# Try it:
Any image found in the entries is to be skipped; the rest is returned word for word.

Start of Block

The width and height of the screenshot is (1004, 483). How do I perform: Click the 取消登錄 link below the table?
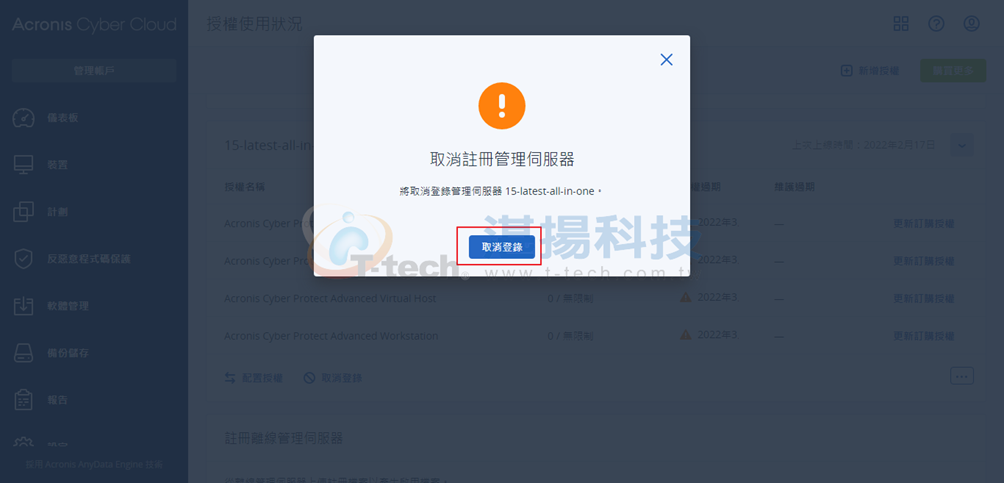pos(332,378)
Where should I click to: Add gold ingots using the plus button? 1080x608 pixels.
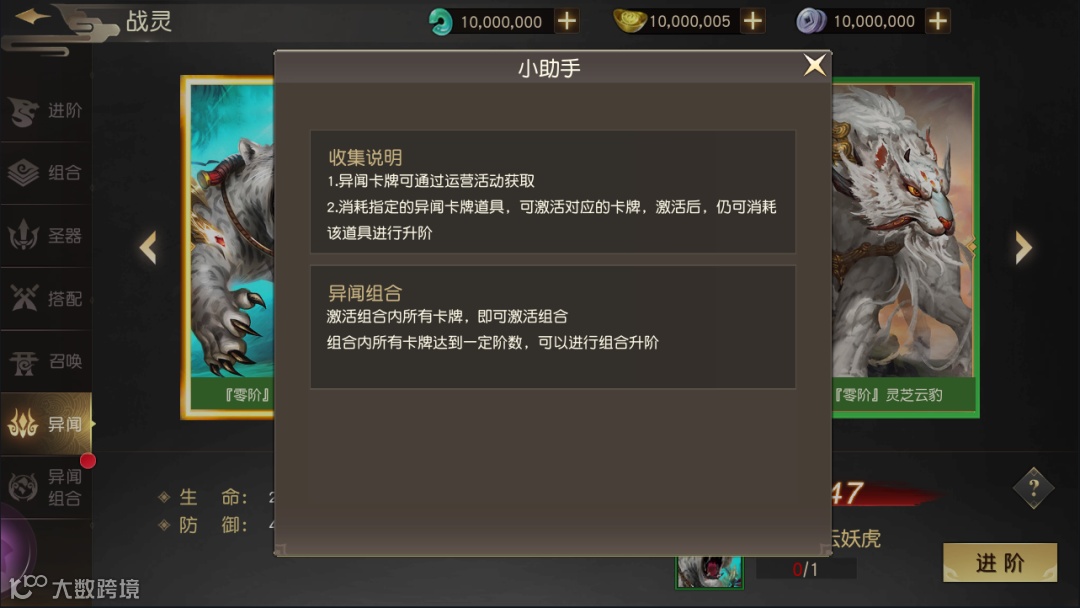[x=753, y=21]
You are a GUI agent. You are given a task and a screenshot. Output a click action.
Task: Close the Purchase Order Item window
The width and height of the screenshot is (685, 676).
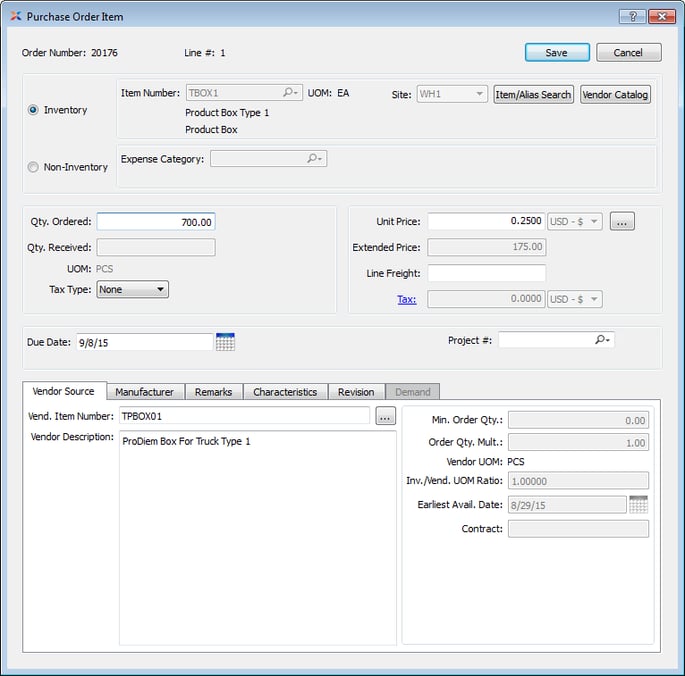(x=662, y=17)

End of Block

# Output of the exercise:
The width and height of the screenshot is (1004, 483). How do I perform: Click the 取消登錄 link below the table?
pos(332,378)
Where should I click to: Add gold ingots using the plus button? 1080x608 pixels.
[x=753, y=21]
You are a GUI agent. You are given a task and a screenshot. Output a click action.
Task: Close the Purchase Order Item window
The width and height of the screenshot is (685, 676).
(x=662, y=17)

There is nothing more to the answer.